**TEXT TO READ:**
------------------------------------------------------------
This invention has several advantages, e.g. to simplify for the jitter buffer management to fulfil the minimum performance requirement for IMS telephony specified in 3GPP TS 26.114, and to secure a good trade off between quality and delay, by implementing this invention in a VoIP client. Further, the invention provides means to manage a jitter buffer without any knowledge about the actual transmission delay, as well as enabling a precise and reliable estimation of the required number of audio frames needed in a jitter buffer to achieve a certain loss rate, i.e. late audio frame rate. The clock skew between a sender and a receiver will only have a small impact on the estimation, and according to a further embodiment of the invention, the client's play-out state is considered when the jitter buffer size is estimated in order to find the minimum size. Additionally, the low complexity and memory requirements make this invention easy to introduce in mobile terminals.
Since a common characteristic for wireless systems is the high intrinsic delay, and the end-to-end delay requirement for VoIP is the same regardless of the access technology, a wireless system has less time to perform de-jittering than wireline systems. By using this invention, the play-out delay in the jitter buffer can be minimised.
------------------------------------------------------------
**GIVEN DATA:**
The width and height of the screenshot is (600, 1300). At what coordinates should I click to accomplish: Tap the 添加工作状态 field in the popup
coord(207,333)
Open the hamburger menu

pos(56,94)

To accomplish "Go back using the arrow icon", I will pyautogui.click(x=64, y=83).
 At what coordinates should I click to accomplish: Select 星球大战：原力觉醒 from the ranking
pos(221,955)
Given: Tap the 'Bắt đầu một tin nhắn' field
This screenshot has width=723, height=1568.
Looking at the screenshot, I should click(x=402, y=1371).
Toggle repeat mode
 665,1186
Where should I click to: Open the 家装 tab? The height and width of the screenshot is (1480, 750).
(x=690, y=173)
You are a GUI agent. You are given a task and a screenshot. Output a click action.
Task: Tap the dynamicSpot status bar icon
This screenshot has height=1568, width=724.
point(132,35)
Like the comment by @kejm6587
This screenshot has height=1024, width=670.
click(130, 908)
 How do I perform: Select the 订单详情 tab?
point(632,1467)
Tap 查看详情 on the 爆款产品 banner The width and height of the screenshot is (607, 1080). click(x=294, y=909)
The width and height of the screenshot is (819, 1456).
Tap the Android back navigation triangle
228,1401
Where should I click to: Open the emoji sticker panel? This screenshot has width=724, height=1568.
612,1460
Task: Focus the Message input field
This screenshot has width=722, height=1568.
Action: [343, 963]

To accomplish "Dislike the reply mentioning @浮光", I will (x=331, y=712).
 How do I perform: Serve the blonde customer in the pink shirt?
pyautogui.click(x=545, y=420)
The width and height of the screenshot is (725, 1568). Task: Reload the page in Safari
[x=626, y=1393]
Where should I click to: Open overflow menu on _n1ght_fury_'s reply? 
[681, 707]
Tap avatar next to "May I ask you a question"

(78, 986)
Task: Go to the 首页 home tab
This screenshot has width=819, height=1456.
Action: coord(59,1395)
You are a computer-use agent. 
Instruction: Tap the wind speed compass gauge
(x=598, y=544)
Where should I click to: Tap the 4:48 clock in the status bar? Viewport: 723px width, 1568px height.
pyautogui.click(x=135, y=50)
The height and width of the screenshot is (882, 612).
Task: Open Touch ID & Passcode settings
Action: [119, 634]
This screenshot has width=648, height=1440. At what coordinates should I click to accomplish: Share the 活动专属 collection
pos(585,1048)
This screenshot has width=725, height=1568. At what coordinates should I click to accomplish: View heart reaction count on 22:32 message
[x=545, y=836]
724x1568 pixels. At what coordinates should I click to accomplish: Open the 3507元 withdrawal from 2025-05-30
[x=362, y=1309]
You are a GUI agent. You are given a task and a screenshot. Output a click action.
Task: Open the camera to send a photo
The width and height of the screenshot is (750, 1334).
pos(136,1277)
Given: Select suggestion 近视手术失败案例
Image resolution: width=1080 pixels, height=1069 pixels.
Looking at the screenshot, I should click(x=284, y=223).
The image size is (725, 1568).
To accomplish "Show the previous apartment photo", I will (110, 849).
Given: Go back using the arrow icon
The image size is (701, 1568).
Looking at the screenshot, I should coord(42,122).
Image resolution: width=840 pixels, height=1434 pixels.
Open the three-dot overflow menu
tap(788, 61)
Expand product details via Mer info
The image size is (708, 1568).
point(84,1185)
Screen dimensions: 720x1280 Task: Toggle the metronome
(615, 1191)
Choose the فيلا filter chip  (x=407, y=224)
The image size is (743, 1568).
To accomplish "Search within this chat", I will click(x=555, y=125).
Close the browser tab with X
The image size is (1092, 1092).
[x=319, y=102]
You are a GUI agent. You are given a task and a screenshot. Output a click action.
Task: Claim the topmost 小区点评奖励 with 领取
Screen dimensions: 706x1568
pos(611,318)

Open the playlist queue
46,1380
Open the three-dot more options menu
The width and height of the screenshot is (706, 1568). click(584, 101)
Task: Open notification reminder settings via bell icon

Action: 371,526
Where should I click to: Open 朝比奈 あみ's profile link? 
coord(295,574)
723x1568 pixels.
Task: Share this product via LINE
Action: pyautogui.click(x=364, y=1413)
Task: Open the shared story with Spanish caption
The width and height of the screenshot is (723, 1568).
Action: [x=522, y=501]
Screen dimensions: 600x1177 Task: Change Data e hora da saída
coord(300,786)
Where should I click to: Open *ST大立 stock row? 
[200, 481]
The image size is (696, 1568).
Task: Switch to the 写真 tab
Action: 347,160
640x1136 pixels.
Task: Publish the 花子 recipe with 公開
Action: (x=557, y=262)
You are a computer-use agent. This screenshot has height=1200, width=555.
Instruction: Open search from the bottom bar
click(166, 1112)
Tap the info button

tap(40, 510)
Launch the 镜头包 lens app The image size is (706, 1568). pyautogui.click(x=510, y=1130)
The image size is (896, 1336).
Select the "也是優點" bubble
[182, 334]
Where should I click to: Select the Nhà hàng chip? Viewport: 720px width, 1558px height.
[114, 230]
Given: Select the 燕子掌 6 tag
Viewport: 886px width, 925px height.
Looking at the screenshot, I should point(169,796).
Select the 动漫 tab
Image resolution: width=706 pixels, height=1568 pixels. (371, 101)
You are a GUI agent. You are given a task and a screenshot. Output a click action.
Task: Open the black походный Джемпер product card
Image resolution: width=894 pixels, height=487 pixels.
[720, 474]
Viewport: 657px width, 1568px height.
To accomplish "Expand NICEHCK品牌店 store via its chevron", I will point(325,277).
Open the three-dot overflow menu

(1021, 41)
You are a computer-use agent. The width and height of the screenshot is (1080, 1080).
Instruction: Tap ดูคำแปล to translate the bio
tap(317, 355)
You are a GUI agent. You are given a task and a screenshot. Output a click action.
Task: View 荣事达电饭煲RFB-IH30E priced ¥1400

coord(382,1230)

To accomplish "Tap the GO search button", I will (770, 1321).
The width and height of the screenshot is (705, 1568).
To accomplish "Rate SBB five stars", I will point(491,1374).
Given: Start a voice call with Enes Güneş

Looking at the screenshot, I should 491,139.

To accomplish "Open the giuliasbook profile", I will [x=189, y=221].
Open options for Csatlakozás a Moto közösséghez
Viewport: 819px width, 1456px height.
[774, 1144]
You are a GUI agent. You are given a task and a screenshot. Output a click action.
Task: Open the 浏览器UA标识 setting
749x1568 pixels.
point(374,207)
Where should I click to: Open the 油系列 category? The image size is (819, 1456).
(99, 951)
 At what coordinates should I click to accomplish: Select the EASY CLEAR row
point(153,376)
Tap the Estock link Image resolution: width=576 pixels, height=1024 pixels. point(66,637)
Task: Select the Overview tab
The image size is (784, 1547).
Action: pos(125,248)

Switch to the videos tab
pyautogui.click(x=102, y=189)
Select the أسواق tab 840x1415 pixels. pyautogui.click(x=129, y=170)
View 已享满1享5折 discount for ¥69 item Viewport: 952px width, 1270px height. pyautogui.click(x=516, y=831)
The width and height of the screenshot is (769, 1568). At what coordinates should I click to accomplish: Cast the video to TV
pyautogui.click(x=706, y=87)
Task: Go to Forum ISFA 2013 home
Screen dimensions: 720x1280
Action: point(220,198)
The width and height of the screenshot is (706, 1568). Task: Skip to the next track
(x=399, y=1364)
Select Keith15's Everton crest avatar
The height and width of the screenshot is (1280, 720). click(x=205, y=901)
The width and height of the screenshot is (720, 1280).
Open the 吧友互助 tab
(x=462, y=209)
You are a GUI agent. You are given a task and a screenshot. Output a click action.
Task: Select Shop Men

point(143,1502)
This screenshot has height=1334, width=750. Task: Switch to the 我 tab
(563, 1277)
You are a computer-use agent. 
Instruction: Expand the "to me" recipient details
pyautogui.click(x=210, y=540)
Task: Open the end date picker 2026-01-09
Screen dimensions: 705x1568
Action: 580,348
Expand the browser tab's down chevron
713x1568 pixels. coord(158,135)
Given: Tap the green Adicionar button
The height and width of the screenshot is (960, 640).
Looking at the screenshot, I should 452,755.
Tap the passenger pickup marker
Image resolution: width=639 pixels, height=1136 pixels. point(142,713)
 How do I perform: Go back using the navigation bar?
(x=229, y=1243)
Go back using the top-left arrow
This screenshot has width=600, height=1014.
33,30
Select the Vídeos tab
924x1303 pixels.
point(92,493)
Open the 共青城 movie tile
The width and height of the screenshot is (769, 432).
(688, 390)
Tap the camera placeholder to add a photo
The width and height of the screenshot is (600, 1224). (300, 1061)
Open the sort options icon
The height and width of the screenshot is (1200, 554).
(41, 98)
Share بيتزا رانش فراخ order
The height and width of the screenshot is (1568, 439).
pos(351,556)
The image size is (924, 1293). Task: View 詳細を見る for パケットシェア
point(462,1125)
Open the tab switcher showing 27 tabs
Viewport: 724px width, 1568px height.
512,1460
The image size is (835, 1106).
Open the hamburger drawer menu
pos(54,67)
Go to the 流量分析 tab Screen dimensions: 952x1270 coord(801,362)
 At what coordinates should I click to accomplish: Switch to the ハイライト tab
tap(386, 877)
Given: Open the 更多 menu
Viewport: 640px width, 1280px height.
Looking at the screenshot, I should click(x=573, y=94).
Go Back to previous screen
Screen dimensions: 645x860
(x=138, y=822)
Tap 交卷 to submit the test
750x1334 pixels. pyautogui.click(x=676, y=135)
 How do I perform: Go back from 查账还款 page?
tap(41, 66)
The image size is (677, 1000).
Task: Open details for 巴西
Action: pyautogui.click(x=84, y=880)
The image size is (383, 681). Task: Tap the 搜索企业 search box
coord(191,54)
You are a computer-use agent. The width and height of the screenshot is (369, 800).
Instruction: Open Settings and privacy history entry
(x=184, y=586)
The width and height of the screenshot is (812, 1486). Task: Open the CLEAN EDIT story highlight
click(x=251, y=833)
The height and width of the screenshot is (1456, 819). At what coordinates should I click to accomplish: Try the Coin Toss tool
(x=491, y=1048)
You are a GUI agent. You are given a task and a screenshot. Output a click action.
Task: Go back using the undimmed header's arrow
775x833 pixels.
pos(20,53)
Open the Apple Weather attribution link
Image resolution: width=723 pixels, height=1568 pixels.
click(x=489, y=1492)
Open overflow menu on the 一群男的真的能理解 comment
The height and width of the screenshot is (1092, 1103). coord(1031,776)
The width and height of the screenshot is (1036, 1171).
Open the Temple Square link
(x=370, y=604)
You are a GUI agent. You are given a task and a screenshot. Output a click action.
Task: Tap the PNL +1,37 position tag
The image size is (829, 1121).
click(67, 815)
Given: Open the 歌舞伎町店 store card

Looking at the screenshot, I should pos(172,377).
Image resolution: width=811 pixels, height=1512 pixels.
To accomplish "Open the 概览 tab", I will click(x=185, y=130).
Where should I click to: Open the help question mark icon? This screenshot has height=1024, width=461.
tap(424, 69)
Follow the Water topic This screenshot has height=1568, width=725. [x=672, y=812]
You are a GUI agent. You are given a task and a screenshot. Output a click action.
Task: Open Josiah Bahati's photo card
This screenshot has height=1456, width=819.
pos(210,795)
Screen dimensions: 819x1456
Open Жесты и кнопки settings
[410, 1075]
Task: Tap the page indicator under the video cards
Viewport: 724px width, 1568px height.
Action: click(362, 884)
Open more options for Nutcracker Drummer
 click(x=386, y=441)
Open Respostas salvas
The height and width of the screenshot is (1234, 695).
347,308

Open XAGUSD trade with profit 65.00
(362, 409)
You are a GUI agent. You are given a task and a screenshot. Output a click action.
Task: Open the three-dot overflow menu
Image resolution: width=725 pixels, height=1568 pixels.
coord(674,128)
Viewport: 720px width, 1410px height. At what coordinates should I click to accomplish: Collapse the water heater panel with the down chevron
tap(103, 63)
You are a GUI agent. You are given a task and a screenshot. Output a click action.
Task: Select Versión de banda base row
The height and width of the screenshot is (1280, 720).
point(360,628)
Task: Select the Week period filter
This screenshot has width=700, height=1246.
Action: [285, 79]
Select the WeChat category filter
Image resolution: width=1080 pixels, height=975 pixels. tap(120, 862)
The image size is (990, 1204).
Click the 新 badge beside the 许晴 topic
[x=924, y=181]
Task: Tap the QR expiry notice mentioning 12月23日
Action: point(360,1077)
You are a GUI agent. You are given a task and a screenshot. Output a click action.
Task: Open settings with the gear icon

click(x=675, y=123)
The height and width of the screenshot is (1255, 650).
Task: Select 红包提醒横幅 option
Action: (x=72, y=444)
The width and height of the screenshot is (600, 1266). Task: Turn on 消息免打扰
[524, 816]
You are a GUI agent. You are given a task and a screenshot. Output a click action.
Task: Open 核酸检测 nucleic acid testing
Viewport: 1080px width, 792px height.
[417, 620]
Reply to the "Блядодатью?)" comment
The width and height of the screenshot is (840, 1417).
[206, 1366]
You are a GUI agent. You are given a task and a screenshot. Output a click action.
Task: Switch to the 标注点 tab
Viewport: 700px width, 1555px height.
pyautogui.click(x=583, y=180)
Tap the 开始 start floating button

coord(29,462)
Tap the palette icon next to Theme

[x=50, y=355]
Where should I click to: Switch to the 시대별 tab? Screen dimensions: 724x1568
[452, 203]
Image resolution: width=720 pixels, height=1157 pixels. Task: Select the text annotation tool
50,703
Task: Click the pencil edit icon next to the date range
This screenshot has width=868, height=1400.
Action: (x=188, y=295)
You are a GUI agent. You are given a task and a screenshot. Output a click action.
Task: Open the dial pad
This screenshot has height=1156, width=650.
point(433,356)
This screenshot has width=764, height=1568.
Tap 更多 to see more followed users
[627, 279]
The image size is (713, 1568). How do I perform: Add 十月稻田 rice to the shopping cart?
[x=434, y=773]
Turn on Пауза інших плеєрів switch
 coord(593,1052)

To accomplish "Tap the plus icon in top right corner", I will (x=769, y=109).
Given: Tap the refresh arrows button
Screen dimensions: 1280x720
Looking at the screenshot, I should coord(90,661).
------------------------------------------------------------
**PROBLEMS:**
1. Can you revise the jitter buffer passage, starting with "Since a common" and going on through "can be minimised.", so that "play-out delay" becomes "playback delay"?
2. Could you carry on the jitter buffer passage from the point where it stops?
The data is separate material and is not part of the jitter buffer passage.

**RESULTS FOR EACH TASK:**
1.
Since a common characteristic for wireless systems is the high intrinsic delay, and the end-to-end delay requirement for VoIP is the same regardless of the access technology, a wireless system has less time to perform de-jittering than wireline systems. By using this invention, the playback delay in the jitter buffer can be minimised.

2.
While the invention has been described with reference to specific exemplary embodiments, the description is in general only intended to illustrate the inventive concept and should not be taken as limiting the scope of the invention.

Claims

1-25. (canceled)

26. A method in a receiving terminal of estimating a required jitter buffer depth for a received audio frame of an IP-packet, the method comprising:

for each received audio frame, locating the fastest previously received audio frame by finding an index of the frame transmitted with the lowest transmission delay among a range of the last and previously received audio frames, using stored data;

calculating an estimated required play-out delay for said received audio frame using stored data associated with the received audio frame and with said located fastest previously received audio frame;

transforming said estimated required play-out delay into a required jitter buffer depth.

27. A method according to claim 26, wherein the step of calculating an estimated play-out delay comprises a determination of an arrival time difference between the received audio frame and the fastest previously received audio frame.

28. A method according to claim 27, wherein the step of calculating an estimated play-out delay further comprises a determination of the difference between said arrival time difference and a time stamp difference between the received audio frame and the fastest previously received audio frame.

29. A method according to claim 26, wherein the step of transforming said estimated play-out delay into a required jitter buffer depth comprises a determination of the relationship between the number of samples of the estimated play-out delay and the number of samples in the received audio frame.

30. A method according to claim 26, further comprising the step of storing the arrival time and the time stamp of each received audio frame.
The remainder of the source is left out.